## [DATA]

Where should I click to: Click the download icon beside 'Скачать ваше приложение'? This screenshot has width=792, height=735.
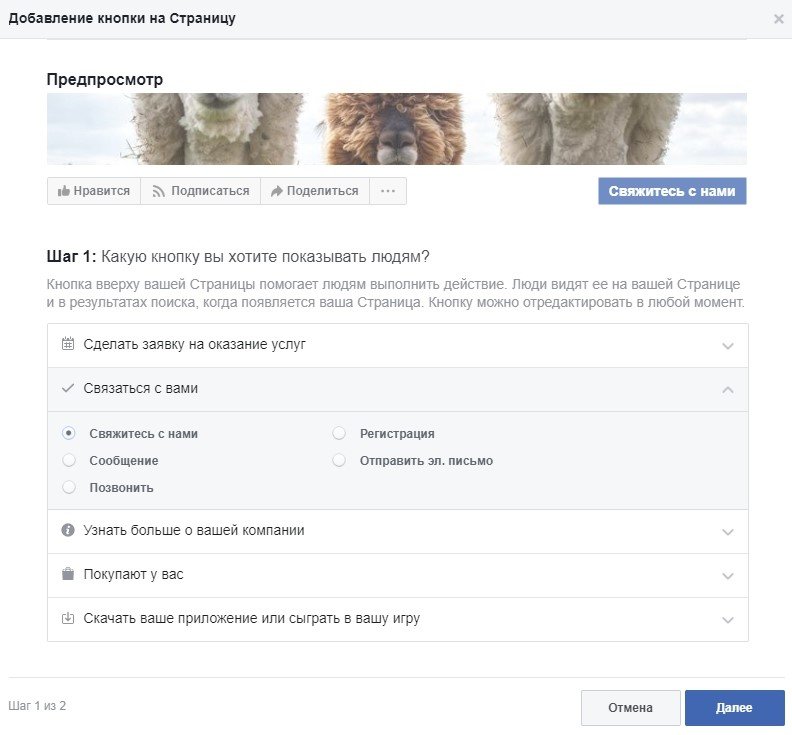tap(68, 618)
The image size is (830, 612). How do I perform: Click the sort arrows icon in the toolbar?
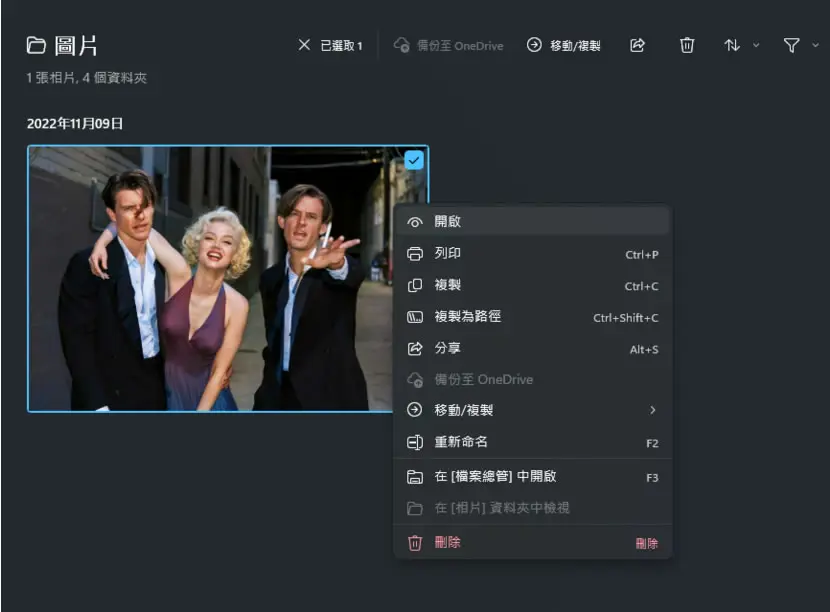(x=732, y=46)
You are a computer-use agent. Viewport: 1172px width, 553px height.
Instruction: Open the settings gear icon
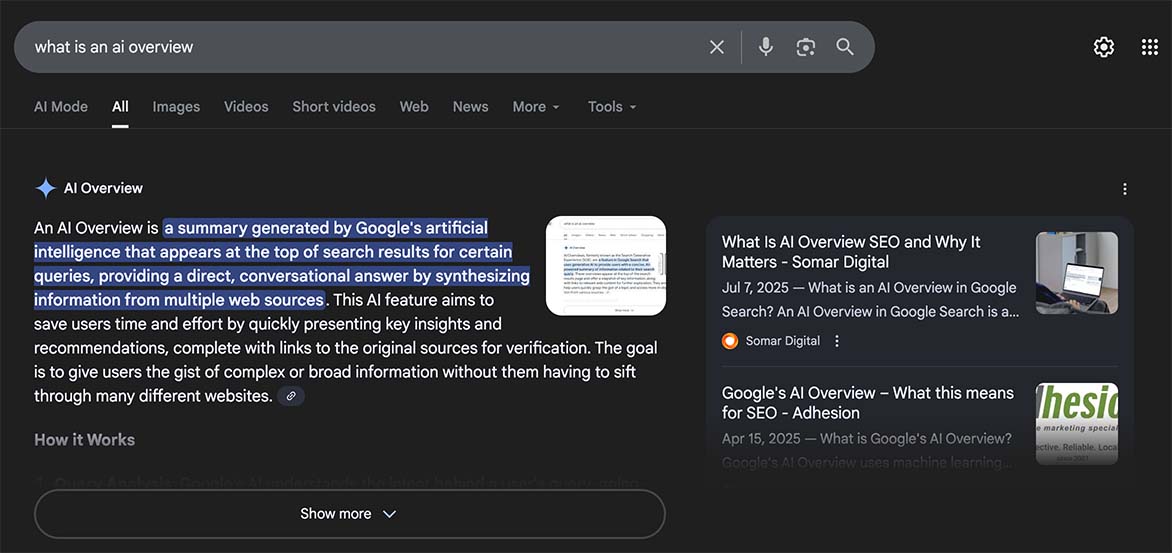point(1103,47)
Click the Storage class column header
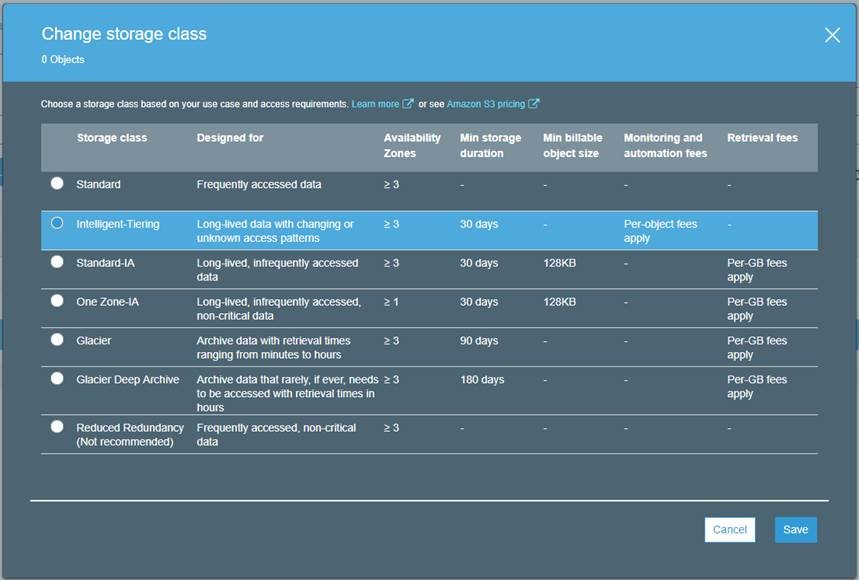859x580 pixels. pos(111,138)
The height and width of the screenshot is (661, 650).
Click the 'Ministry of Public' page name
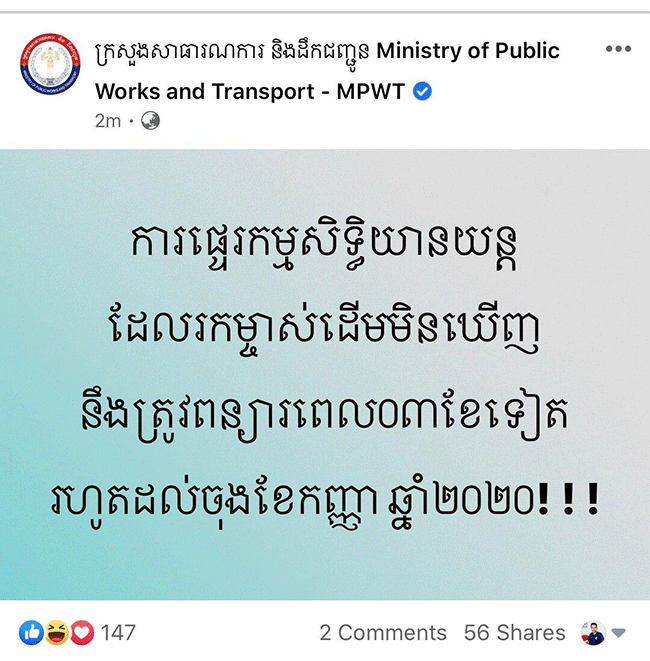tap(468, 51)

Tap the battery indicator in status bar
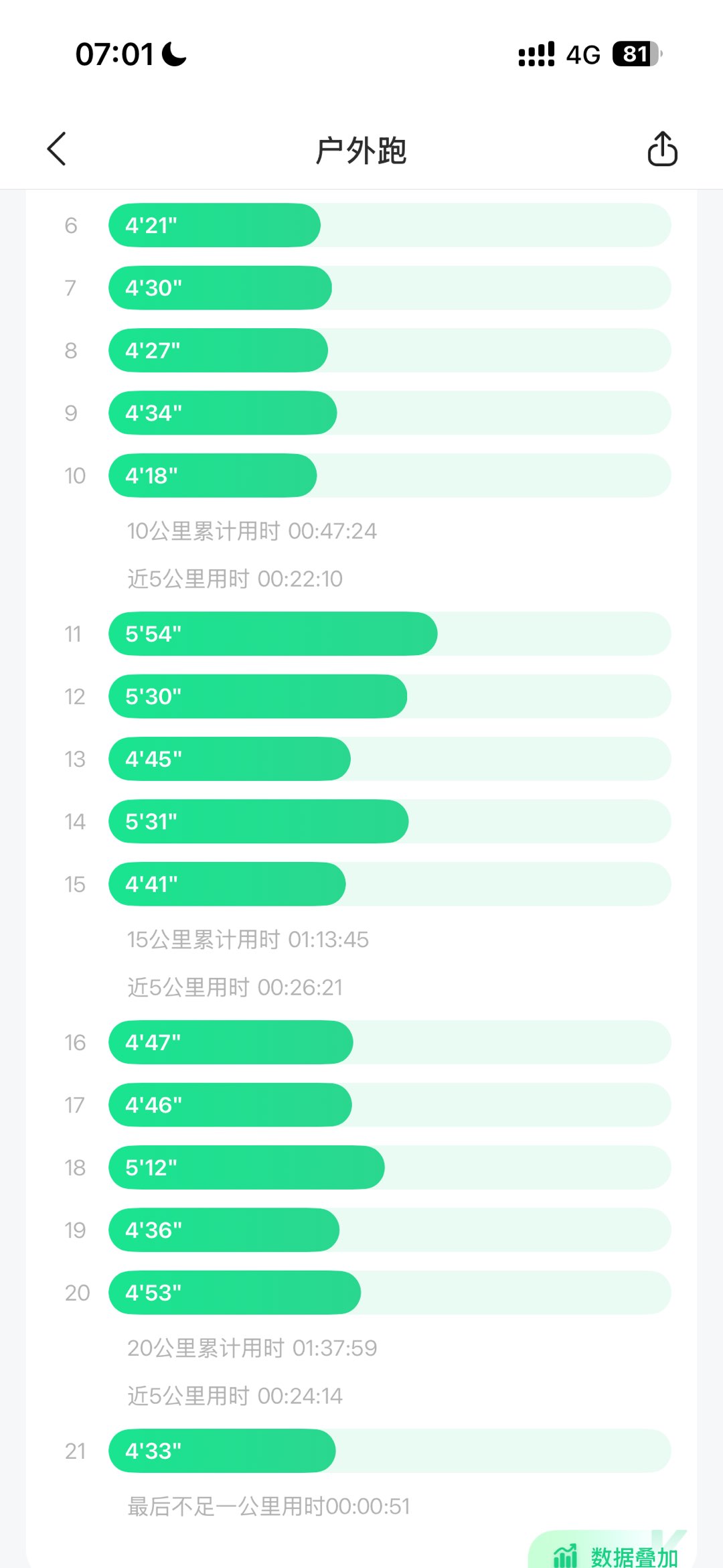pyautogui.click(x=637, y=54)
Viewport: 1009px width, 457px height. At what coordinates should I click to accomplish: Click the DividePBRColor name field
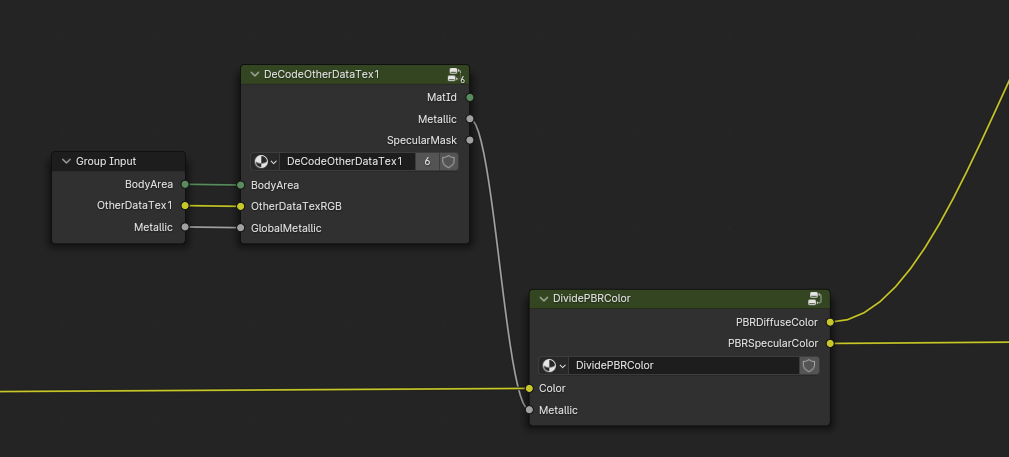click(x=684, y=366)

## [WORK TO BE COMPLETED]
Write the records out again in full, exactly, and skip every picture.

## [OUTPUT OF THE TASK]
Where should I click to: Click the download icon beside 'Скачать ваше приложение'? This screenshot has width=792, height=735.
tap(68, 618)
The image size is (830, 612). How do I perform: Click the sort arrows icon in the toolbar?
(x=732, y=46)
You are a computer-use agent. Viewport: 1172px width, 553px height.
Instruction: Open the settings gear icon
point(1103,47)
Click the Storage class column header
859x580 pixels. pos(111,138)
The height and width of the screenshot is (661, 650).
Click the 'Ministry of Public' page name
tap(468, 51)

Tap the battery indicator in status bar
pyautogui.click(x=637, y=54)
Viewport: 1009px width, 457px height. At what coordinates should I click to accomplish: Click the DividePBRColor name field
click(x=684, y=366)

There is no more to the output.